# WHAT THIS EXERCISE ASKS
1 – According to the Play Store release recipe, what does android/app/build.gradle fall back to if the upload keystore is missing?
2 – Duplicate the portion of the Play Store release recipe between "version: 0.11.1+111" and "mapping and ProGuard).", inclusive.
3 – Write the next part of the Play Store release recipe, picking up after its final sentence.

# EXCERPT TO READ
○ ○ ○ ○
End-to-end recipe for cutting a Play Store release. The Flutter side is straightforward; most of the moving parts live around signing and the artifacts that go into the release/ folder.

1. Version

pubspec.yaml is the single source of truth for the version. The patch number doubles as the build number (+-suffix), so a typical bump looks like:

version: 0.11.1+111

After editing, propagate the version to the README badge and any other generated references:

dart dev/sync_version.dart

2. Pre-flight checklist

  1. Update CHANGELOG.md — every user-visible change goes under the new version heading, grouped into Added / Changed / Fixed.
  2. Bump pubspec.yaml and run dart dev/sync_version.dart.
  3. flutter analyze — must report No issues found!.
  4. flutter test — full suite must pass.
  5. Sanity-check the app on a physical Android device with flutter run --release (the release build behaves differently from debug for ONNX Runtime memory mapping and ProGuard).

3. Signing

Release builds are signed via android/key.properties (gitignored). The file points the Gradle build at the upload keystore and looks like:

storePassword=...
keyPassword=...
keyAlias=upload
storeFile=/absolute/path/to/upload-keystore.jks

android/app/build.gradle reads this file and falls back to debug signing if the keystore is missing — so contributors can still build locally without the upload key. Never commit key.properties or the .jks file.

If you ever lose the upload key, you can request a key reset from Play Console (Google holds the actual app-signing key in Play App Signing).

4. Build the App Bundle

The Play Store wants an .aab, not an APK. App Bundles deliver only the target device's ABI / resources, which trims our ~253 MB APK to ~221 MB on device.

flutter build appbundle --release

Output:

  • Bundle: build/app/outputs/bundle/release/app-release.aab
  • ProGuard / R8 mapping: build/app/outputs/mapping/release/mapping.txt

The mapping file is critical: without it, Play Console will not be able to de-obfuscate stack traces from crash reports, and you will never figure out what's broken in the field.
○ ○ ○ ○
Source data

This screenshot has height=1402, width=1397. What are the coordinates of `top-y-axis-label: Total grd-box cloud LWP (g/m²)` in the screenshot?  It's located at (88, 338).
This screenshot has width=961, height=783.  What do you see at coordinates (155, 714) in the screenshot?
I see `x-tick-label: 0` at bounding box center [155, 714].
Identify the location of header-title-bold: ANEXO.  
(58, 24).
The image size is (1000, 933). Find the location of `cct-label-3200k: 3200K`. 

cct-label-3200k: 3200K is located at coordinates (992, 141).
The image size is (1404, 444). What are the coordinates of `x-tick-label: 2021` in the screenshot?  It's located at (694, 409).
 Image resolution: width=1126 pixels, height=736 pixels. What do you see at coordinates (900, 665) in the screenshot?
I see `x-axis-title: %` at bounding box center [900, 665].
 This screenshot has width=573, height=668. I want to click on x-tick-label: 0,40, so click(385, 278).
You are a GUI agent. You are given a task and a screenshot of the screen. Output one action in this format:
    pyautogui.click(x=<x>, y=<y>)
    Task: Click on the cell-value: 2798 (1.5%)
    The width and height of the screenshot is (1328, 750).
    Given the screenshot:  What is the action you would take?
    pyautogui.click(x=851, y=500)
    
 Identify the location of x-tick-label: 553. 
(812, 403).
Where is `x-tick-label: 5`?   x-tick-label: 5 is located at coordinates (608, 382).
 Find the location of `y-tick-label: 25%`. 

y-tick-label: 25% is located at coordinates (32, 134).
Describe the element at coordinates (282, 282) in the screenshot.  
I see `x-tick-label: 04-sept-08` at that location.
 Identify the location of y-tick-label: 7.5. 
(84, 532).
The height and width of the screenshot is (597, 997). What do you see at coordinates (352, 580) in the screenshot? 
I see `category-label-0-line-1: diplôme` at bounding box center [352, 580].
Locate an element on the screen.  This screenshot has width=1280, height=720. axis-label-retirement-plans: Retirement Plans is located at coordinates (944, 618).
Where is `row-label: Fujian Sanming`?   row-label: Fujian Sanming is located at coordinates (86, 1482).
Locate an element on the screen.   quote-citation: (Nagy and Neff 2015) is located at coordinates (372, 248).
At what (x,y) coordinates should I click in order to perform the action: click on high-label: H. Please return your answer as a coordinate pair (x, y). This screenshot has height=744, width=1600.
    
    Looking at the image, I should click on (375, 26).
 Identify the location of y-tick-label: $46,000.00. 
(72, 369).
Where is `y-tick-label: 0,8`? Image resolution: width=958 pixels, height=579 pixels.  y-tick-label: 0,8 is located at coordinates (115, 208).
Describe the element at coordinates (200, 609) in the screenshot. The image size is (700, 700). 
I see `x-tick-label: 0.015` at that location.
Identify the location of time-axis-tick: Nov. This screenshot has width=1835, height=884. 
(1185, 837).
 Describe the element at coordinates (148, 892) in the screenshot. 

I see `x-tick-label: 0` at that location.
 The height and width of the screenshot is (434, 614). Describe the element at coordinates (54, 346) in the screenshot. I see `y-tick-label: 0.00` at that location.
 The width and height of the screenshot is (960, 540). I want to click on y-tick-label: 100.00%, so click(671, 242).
○ ○ ○ ○
# ANSWERS BY TASK
1 – It falls back to debug signing.

2 –
version: 0.11.1+111

After editing, propagate the version to the README badge and any other generated references:

dart dev/sync_version.dart

2. Pre-flight checklist

  1. Update CHANGELOG.md — every user-visible change goes under the new version heading, grouped into Added / Changed / Fixed.
  2. Bump pubspec.yaml and run dart dev/sync_version.dart.
  3. flutter analyze — must report No issues found!.
  4. flutter test — full suite must pass.
  5. Sanity-check the app on a physical Android device with flutter run --release (the release build behaves differently from debug for ONNX Runtime memory mapping and ProGuard).

3 –
(If you also need a sideloadable APK for testers, run flutter build apk --release — output at build/app/outputs/flutter-apk/app-release.apk.)

5. Stage the release artifacts

Copy everything for the release into a versioned folder under release/ (also gitignored except for .gitignore itself):

release/0.11.1/
  app-release.aab
  app-release.apk          # optional, for direct sideload
  mapping.txt
  release-notes/
    en-US.txt
    de-DE.txt
    cs-CZ.txt
    es-ES.txt
    fr-FR.txt
    it-IT.txt
    pt-PT.txt

Keep this folder around — it is the canonical record of what was uploaded. If you need to roll back or re-symbolicate a crash months later, the mapping.txt for the build that's actually running on users' devices is the only thing that matters.

Release notes

Each release-notes/<locale>.txt is plain text, max ~500 chars (Play Store limit). Mirror the CHANGELOG entry but written for users, not developers. Cover the same set of locales the app ships in: en-US, de-DE, cs-CZ, es-ES, fr-FR, it-IT, pt-PT. If a locale is missing on Play Console, it falls back to en-US.

6. Upload to Play Console

  1. Open Play Console → Internal testing (or Closed testing / Production).
  2. Create a new release.
  3. Upload app-release.aab.
  4. Upload mapping.txt under "App bundles → ⋮ → Upload deobfuscation file".
  5. Paste each release-notes/<locale>.txt into the matching language slot.
  6. Review → roll out.

For first-time upload to a new track, expect a 1–2 hour review delay.

7. Tag and push

After the release is live (or queued for review), tag the commit:

git tag v0.11.1
git push origin v0.11.1

Tags are the easiest way to map a Play Console version code back to the exact source commit.

8. Post-release

  • Watch the Play Console Vitals tab for the first 24–48 h. ANRs and native crashes show up here first.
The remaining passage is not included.